Section 5: Code / Analysis

This section is intentionally omitted for Chapter 1. No programming concepts have been introduced yet. Starting in Chapter 3 (when Python is introduced), this section will include code-reading, debugging, and short coding tasks. For now, your analytical muscles are getting a workout in Sections 1-4 — the code will come soon enough.

Scoring & Next Steps

Section	Questions	Points	Your Score
1. Multiple Choice	10	40	___ / 40
2. True/False with Justification	4	20	___ / 20
3. Short Answer	3	18	___ / 18
4. Applied Scenario	2	22	___ / 22
Total	19	100	___ / 100

Note

The quiz contains 19 scored questions (Questions 1-19). The total of 20 listed in the frontmatter includes the omitted Section 5, which will be active in later chapters.

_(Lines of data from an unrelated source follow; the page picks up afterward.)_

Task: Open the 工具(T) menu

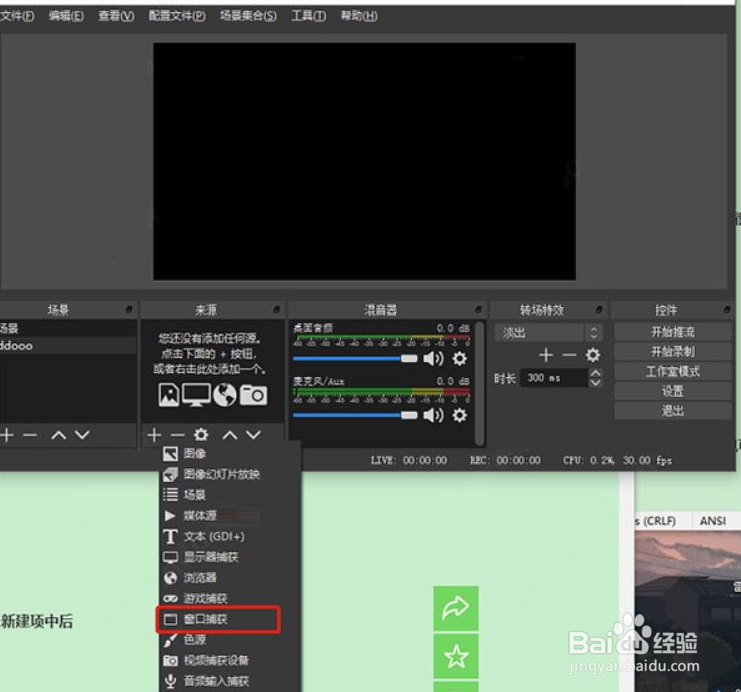Action: [308, 16]
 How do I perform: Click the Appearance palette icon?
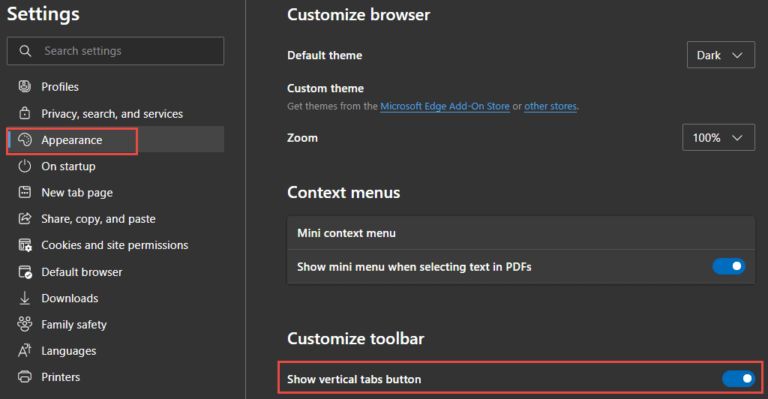[24, 140]
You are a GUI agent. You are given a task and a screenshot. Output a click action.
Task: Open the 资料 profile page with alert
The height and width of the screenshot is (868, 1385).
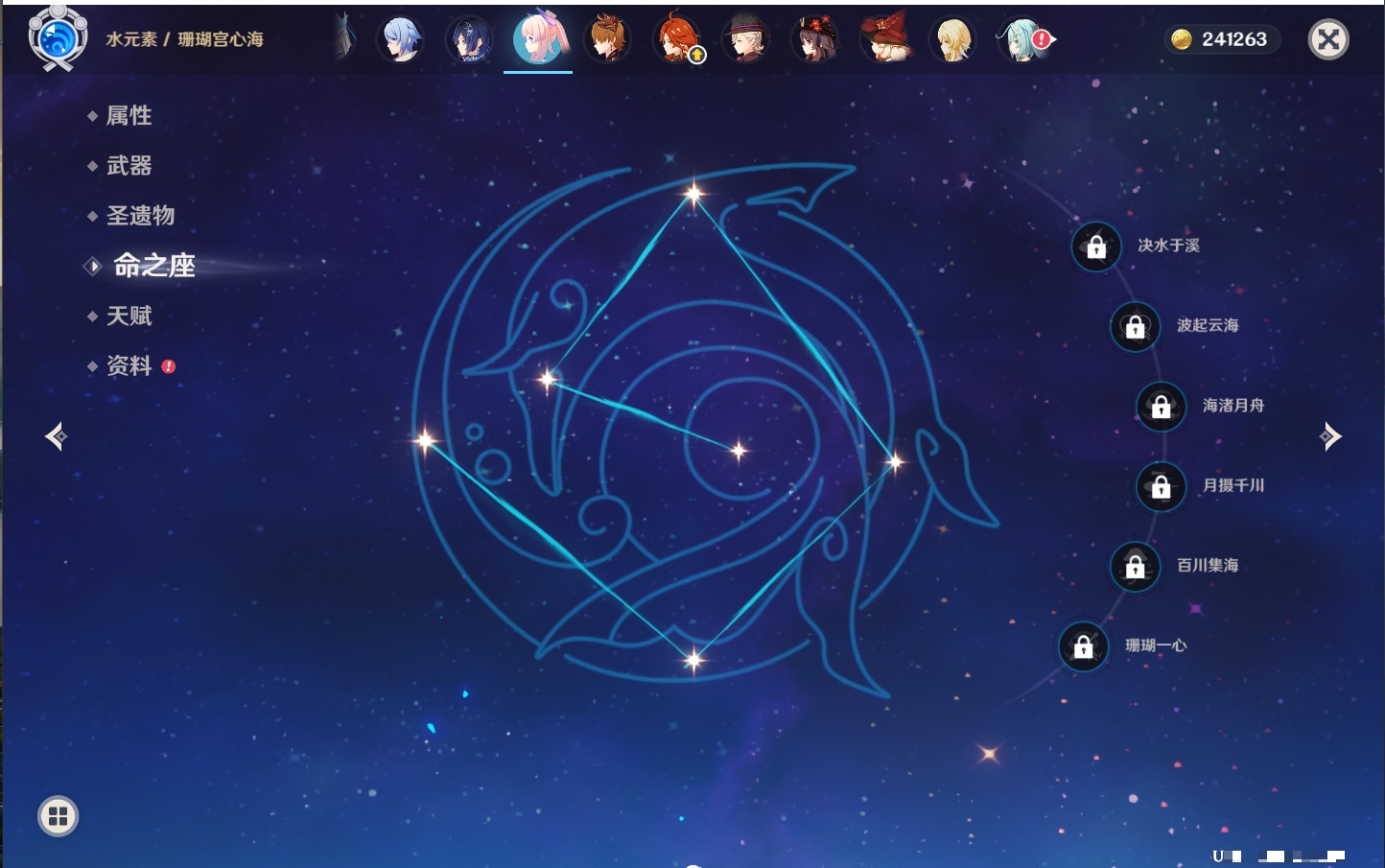129,365
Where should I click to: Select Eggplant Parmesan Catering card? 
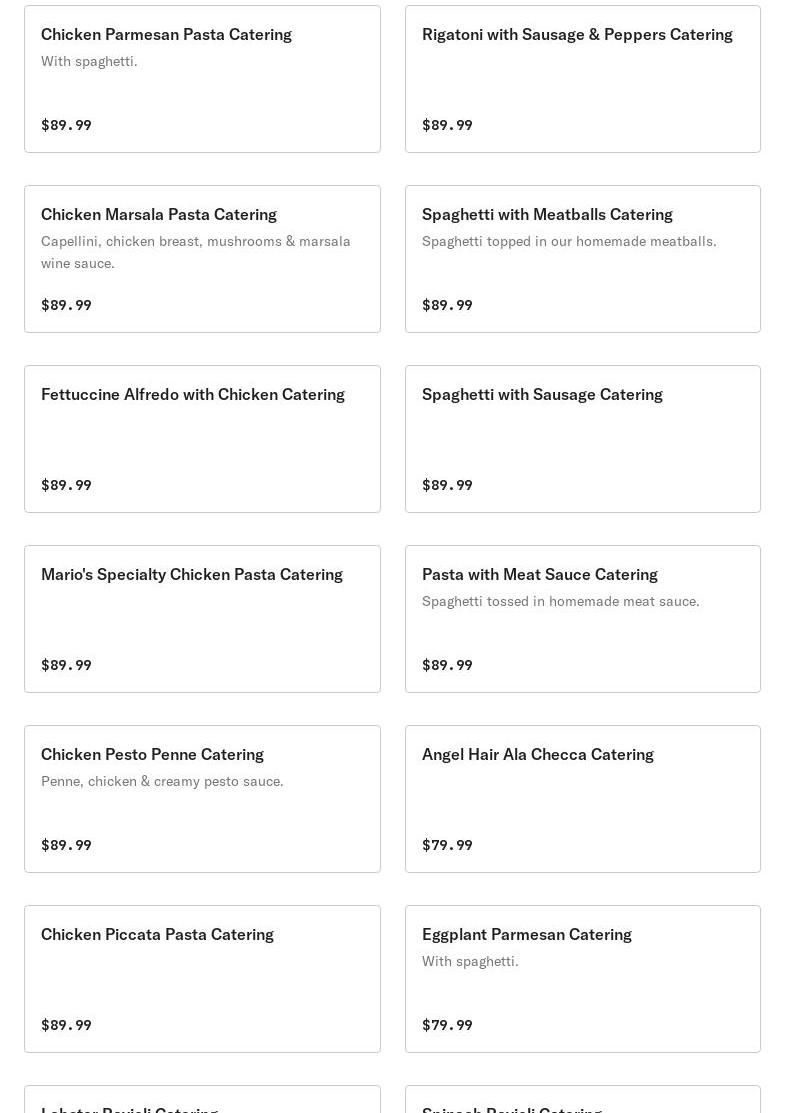tap(583, 979)
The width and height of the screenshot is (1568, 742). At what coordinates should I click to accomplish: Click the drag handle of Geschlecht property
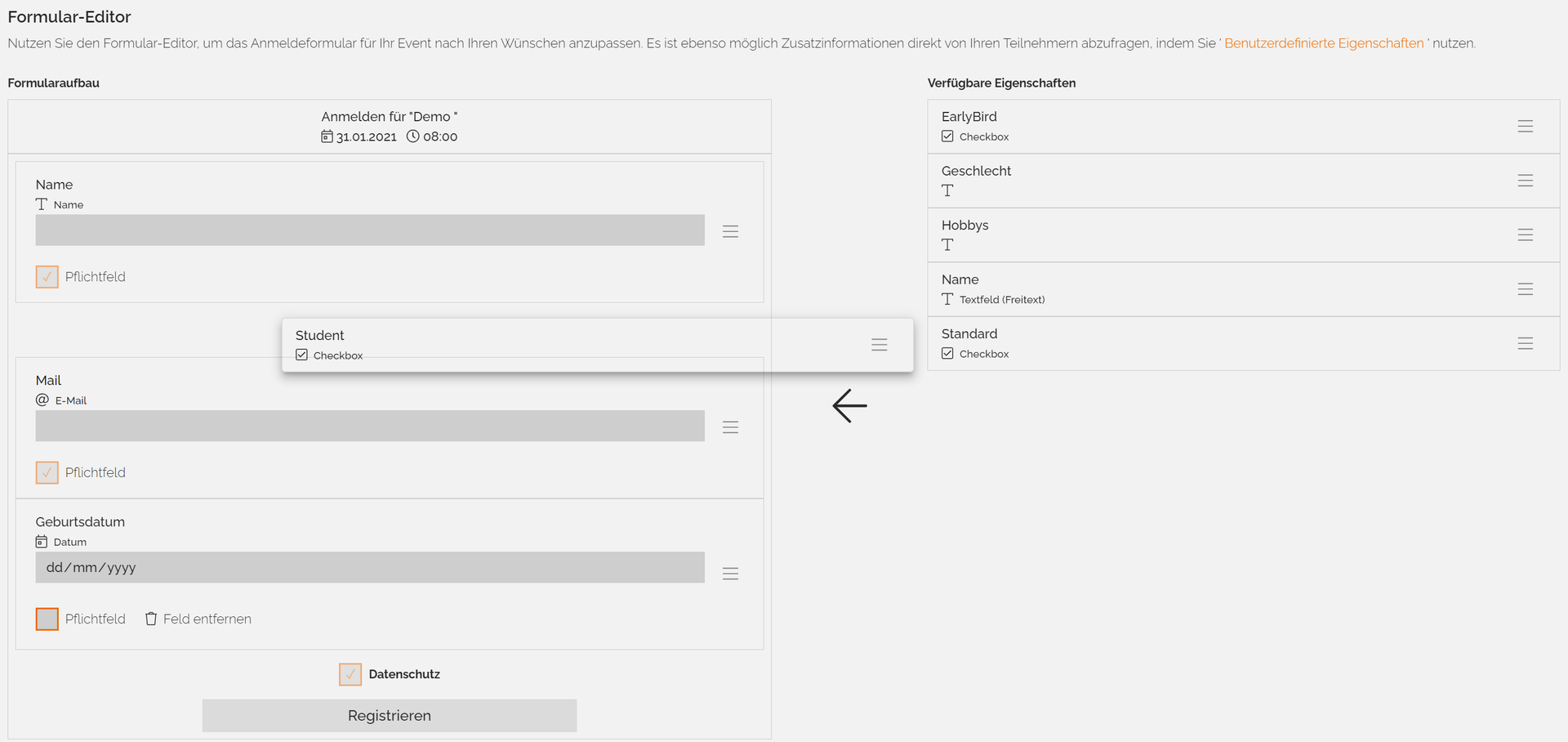(x=1525, y=181)
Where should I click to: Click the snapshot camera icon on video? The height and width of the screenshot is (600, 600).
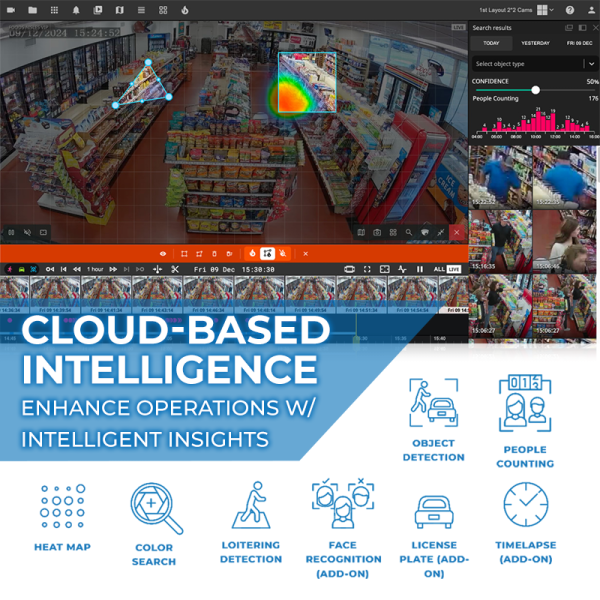(x=377, y=232)
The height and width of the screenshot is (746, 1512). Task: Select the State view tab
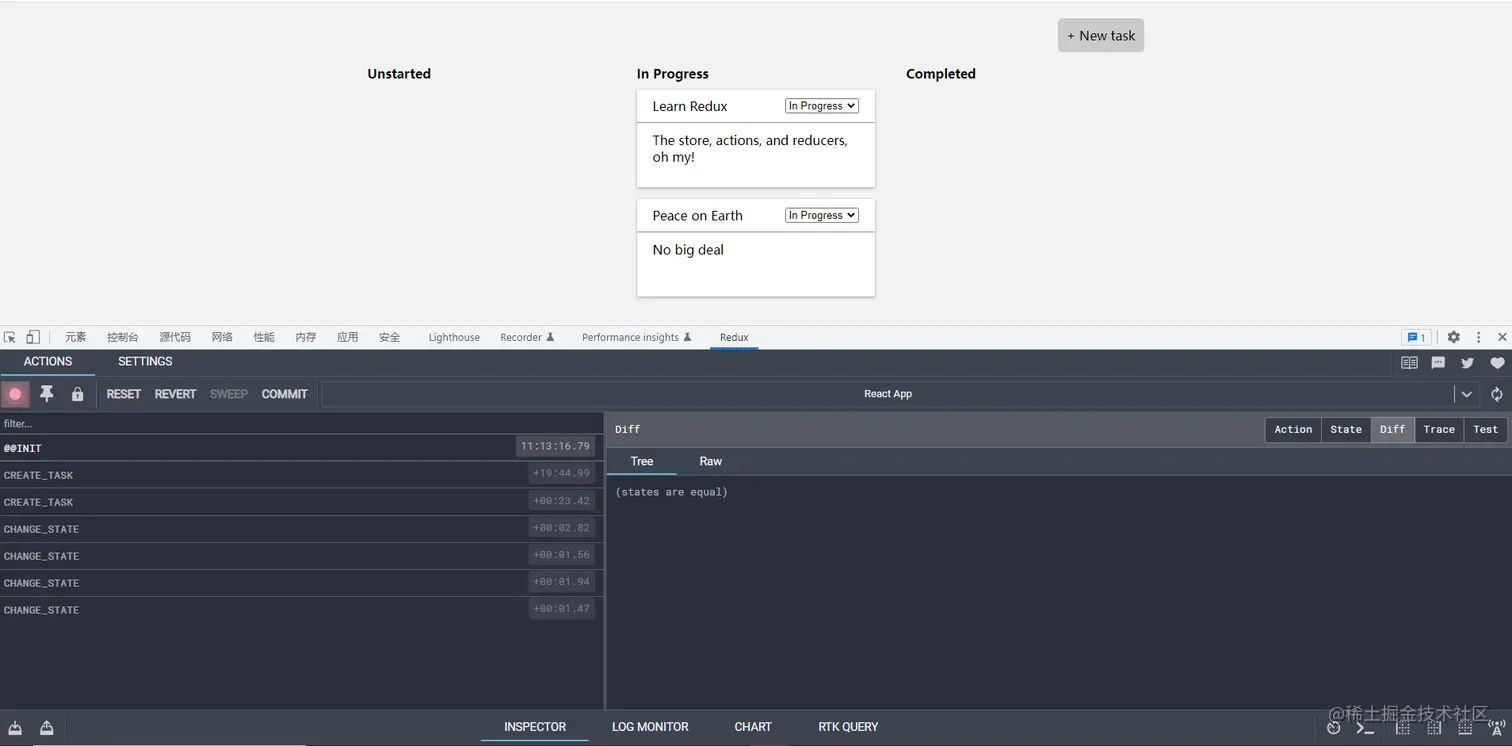[1345, 429]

Score	Assessment	Recommended Action
90-100	Excellent	You have a strong grasp of the foundational concepts. Proceed to Chapter 2. Consider tackling the Extension exercises (Part E) from the exercises file for additional depth.
70-89	Proficient	You understand the core ideas. Review any questions you missed, paying special attention to the explanations. If you struggled with Section 4 (scenarios), revisit the chapter sections on question types and the correlation-causation distinction before moving on.
50-69	Developing	Revisit the chapter, focusing on: the data science lifecycle, the three types of questions (descriptive/predictive/causal), and the distinction between data science and neighboring fields. Then retake the quiz. The concepts in Chapter 1 are the foundation for everything that follows.
Below 50	Needs review	Re-read Chapter 1 carefully, taking notes. Work through Part A of the exercises file before retaking this quiz. Consider discussing the material with a study partner or instructor. There is no shame in taking extra time here — these ideas are genuinely new, and getting them right now pays dividends throughout the course.

Remember: this quiz measures understanding of concepts, not memorization of definitions. If you can explain the ideas in your own words and apply them to new situations, you are ready to move forward — even if you did not get every multiple-choice question right.